My Dear Father:
Let me start, firstly, by offering you praises for you surely deserve them. You are holy and awesome, You are the Alpha and Omega - the beginning and end. Lord, You are above everyone and everything. You are the creator of all, the great physician and healer. Lord, You deserve so much praise, yet I fear my words are not enough. Never the less, I do praise you Lord.
Thank you for the graduation ceremonies this afternoon. Thank you for each of my fellow grads. I pray that you will guide them and help them to know what is next. Thank You, too, that although Kate went to be with you about a month ago that they recognized her accomplishments and presented her degree to her family.
Thank You for the wonderful opportunity that I have had these past four year, to be able to attend university and work toward the goal of becoming a teacher. Father, You know that I stepped out in faith to do this, and I want to thank You for taking care of me every step of the way. I only pray that I have glorified you with my studies.
I have truly enjoyed my classes, though there were some that I didn't particularly care for and even complained about. Sometimes I am sure I may have complained (forgive me for this) more than anything, but all in all, I did enjoy them (except for stats...you know how much I really disliked that one - probably because I am not good at any kind of math).
Forgive me for those times when I lost sight of my goals, the belief that You called me to be a teacher. Forgive me for those times when I stepped off the path, for those times when I didn't give it my all or my best. Forgive me when I listend to the doubts and fears that Satan whispered in my ears. Forgive me for disobedience.
I admit that I am scared now Lord. I heard Krista telling someone she got accepted into the education program and then I asked when she found this out. She said she heard back about a week after her interview. She had hers the same day that I did (and I know this because she asked when I had mine and said she had hers the same day). I haven't heard anything Lord, and I fear that this means I did not get accepted. Krista said she heard they were interviewing 20 people then choosing 5 from that group, then interview 20 more and pick 5 until they are done.

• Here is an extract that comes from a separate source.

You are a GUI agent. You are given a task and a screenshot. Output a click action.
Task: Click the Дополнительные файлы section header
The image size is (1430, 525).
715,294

I am trying to leave this in your hands, trying not to worry about it, but it doesn't seem to be working - I keep taking it back. I am so afraid that I did not get in. I am afraid now of having to tell people that I did not get in (especially all those who said they 'know' I'll get in and I won't have any problems getting in, etc.). That is my pride talking, I know. Forgive me for my pride Lord, and help me not to let it get in the way.
I am also scared because if I don't get in now, what then? What will I do? Sure, I can apply next year but it is so hard to go back after you have been away that long; trust me, I know because I was out of school for about 14 years. I really don't want to have to work at my old job again.
Student loans also worry me, because come November, I will have to start paying it back if I'm not in school. Once I start paying back, I don't know if they stop it once I start going back again to school or if it is something I will have to pay even then...
Father, I am starting to get really upset about this - probably because I am dwelling on it too much. At any rate Lord, help me to just hold Your hand and trust You. Take away my fear, (I know that isn't from you) and all the negative emotions and feelings I am experiencing. I think part of what is making me feel this way is because I told everyone that I'm doing this because I felt that you called me to do this, and if it doesn't happen then they'll think I was wrong or something. But, I guess that is pride too, isn't it?
So, Lord, forgive my sins and remove my fears and doubts. Help me to walk on the path that You have chosen for me. Help me to feel your presence and know that I am not a failure if I don't get in. I pray that you will give me wisdom to know how to handle this situation, and to listen to what You want me to do. I love You.